SHORT EXERCISE: Report each line of the material below that contains the word "screenshot".

PROVIDED INFORMATION:
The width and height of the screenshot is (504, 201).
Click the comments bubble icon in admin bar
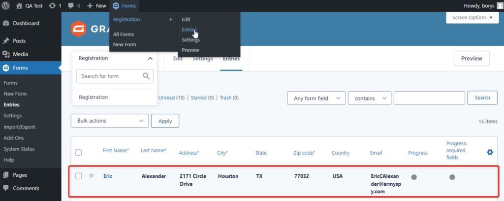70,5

--

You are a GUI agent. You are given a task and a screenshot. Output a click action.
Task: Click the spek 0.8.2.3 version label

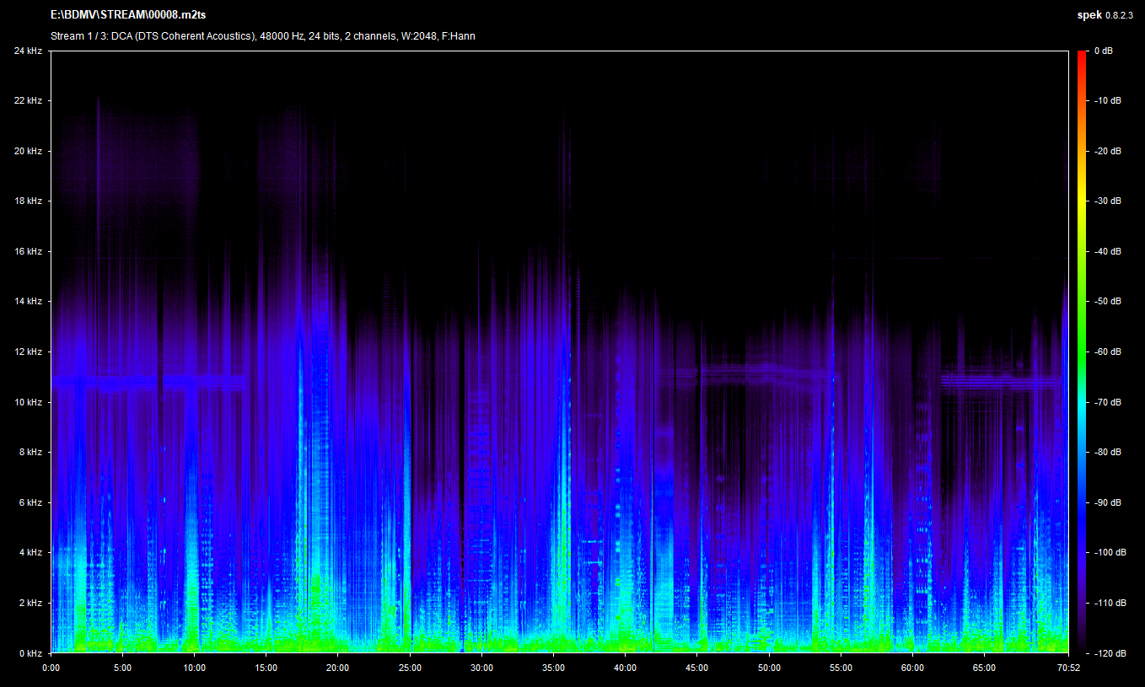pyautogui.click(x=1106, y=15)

SOLUTION TO THE EXERCISE:
The width and height of the screenshot is (504, 201).
You are a GUI agent. You are given a task and a screenshot. Output a click action.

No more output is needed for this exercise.